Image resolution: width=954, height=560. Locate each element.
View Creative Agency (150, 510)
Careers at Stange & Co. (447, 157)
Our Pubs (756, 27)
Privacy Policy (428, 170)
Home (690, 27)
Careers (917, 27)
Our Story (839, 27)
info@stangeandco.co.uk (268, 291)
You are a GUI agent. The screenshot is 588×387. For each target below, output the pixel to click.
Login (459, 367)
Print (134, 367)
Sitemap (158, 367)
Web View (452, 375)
════════════════════
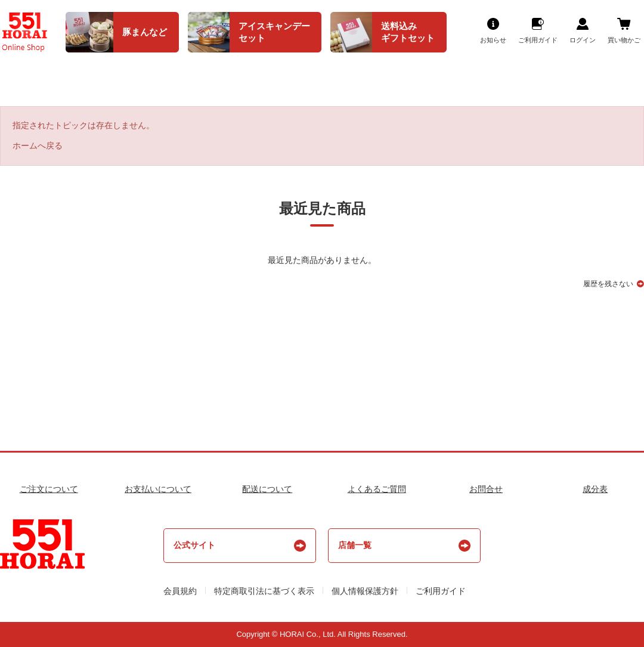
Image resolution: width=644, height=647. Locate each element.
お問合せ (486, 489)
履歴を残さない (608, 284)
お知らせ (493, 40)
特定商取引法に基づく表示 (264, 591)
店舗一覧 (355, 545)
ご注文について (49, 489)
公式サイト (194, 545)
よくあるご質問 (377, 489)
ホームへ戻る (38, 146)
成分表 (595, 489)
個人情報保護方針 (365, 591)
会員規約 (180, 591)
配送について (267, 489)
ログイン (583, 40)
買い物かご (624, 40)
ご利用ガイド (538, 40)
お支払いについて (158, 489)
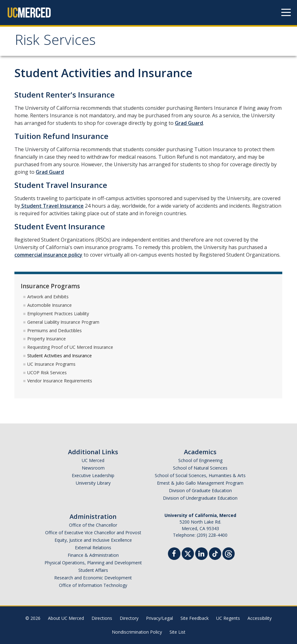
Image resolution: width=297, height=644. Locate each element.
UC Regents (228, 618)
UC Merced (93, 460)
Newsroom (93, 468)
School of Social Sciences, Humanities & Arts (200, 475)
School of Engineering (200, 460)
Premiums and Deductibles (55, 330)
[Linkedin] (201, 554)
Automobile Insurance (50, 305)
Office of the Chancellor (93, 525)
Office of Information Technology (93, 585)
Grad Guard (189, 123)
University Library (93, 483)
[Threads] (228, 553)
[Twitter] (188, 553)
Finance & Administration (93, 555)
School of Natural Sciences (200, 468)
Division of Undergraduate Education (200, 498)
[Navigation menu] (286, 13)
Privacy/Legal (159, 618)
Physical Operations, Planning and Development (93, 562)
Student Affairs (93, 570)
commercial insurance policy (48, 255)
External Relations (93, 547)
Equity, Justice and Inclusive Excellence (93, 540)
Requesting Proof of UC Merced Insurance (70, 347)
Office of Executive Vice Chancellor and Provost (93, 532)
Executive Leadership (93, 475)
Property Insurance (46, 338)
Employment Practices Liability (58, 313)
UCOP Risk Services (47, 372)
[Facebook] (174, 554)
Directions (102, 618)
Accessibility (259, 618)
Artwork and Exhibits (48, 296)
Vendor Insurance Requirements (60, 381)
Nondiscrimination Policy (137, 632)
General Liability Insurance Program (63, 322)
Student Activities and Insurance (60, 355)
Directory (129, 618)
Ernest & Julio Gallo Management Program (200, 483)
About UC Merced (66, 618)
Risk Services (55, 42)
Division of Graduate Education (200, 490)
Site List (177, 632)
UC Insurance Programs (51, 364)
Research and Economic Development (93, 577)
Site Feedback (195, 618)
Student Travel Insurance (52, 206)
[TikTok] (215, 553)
════════════════════
- Request -
Format the lines from the one containing "Image resolution: width=954, height=560." through the one containing "info@stangeandco.co.uk (268, 291)", inclusive, as a numbered list, leaving out any blank lines.

- Solution for this problem -
1. Image resolution: width=954, height=560. Locate each element.
2. View Creative Agency (150, 510)
3. Careers at Stange & Co. (447, 157)
4. Our Pubs (756, 27)
5. Privacy Policy (428, 170)
6. Home (690, 27)
7. Careers (917, 27)
8. Our Story (839, 27)
9. info@stangeandco.co.uk (268, 291)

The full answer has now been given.